Texto
. ‘Estará a Minha aliança na vossa carne’; que signifique a conjunção do Senhor com o homem na sua impureza, é o que se vê pela significação da ‘aliança’, que é a conjunção (de que acima se tratou), e pela significação da ‘carne’, que é o proprium do homem, de que também se tratou acima (n. 2041); ali também se disse quanto o proprium é impuro, e isso foi exposto na Primeira Parte (n. 141, 150, 154, 210, 215, 694, 731, 874, 875, 876, 987, 1047). Que ‘a Minha aliança na vossa carne’ signifique a conjunção do Senhor com o homem na sua impureza, eis o porquê: no homem não há nenhum vero intelectual puro, isto é, nenhum vero Divino; mas os veros da fé que estão no homem são aparências do vero, as quais se ajuntam falácias que pertencem aos sentidos, e a essas falácias se ajuntam falsos que pertencem às cobiças do amor de si e do mundo. Tais são os veros no homem; pode-se ver pelas coisas que são adjuntas a tais veros o quanto eles são impuros.
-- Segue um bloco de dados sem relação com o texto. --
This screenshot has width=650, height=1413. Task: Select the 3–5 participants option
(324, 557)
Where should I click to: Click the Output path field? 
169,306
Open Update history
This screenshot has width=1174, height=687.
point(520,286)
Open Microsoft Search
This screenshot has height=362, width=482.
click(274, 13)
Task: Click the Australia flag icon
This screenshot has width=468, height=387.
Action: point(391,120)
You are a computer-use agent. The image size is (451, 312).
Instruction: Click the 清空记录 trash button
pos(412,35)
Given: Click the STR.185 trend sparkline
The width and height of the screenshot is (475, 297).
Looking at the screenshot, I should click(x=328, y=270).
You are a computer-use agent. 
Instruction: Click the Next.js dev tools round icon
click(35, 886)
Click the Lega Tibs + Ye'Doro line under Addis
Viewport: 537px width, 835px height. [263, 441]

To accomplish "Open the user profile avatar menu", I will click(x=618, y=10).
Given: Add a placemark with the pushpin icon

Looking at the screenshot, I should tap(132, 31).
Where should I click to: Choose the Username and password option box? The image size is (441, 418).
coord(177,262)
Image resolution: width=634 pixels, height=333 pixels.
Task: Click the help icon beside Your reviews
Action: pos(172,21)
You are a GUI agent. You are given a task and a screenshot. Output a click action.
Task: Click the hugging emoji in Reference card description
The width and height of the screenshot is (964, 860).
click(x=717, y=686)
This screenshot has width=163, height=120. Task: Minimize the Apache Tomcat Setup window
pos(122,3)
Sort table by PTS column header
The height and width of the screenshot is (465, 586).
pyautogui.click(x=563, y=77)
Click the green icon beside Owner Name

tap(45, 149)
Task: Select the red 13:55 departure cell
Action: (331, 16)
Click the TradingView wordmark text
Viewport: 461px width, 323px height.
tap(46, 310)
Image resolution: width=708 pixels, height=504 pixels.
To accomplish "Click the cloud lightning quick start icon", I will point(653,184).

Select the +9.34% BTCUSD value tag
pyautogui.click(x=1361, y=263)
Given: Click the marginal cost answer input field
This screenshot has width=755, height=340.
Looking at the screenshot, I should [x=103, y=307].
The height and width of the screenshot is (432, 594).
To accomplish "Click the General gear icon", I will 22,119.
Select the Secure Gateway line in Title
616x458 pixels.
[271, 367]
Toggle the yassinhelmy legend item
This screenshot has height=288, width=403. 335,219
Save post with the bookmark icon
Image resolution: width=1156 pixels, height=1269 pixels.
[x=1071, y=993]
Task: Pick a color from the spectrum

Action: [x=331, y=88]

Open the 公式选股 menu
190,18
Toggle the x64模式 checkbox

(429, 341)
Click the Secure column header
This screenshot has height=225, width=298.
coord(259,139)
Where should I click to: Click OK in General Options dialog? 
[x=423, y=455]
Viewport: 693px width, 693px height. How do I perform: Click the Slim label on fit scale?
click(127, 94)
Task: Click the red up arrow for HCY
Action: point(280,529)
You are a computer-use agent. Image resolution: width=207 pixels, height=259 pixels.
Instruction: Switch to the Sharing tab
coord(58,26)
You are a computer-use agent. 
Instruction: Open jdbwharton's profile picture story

[2] Mas a verdade é que o Senhor Se conjunta com o homem nessas impurezas, porque Ele as anima e as vivifica pela inocência e caridade, e forma assim a consciência. Os veros da consciência são de diferentes espécies, a saber, segundo a religião de cada um; o Senhor não quer violá-los, porque o homem foi imbuído deles e neles pôs a santidade, contanto, porém, que eles não sejam contrários aos bens da fé. O Senhor não quebranta pessoa alguma, mas dobra; é o que pode ser evidente nisso, que em cada dogma dentro da igreja há homens aos quais é concedida a consciência, a qual é sempre tanto melhor quanto os veros dessa consciência se aproximam dos veros genuínos da fé. Como a consciência é formada de veros da fé dessa sorte, vê-se que ela foi formada na parte intelectual do homem, pois é a parte intelectual que recebe esses veros. Por isso o Senhor milagrosamente separou essa parte de junto da parte voluntária; é esse um arcano que até aqui não foi conhecido. (Ver o que se disse a respeito na Primeira Parte, n. 863, 875, 927, 1023.) Que ‘a aliança na vossa carne’ seja também um significativo, a saber, da purificação, é evidente pelo que foi exposto sobre a circuncisão (n. 2039).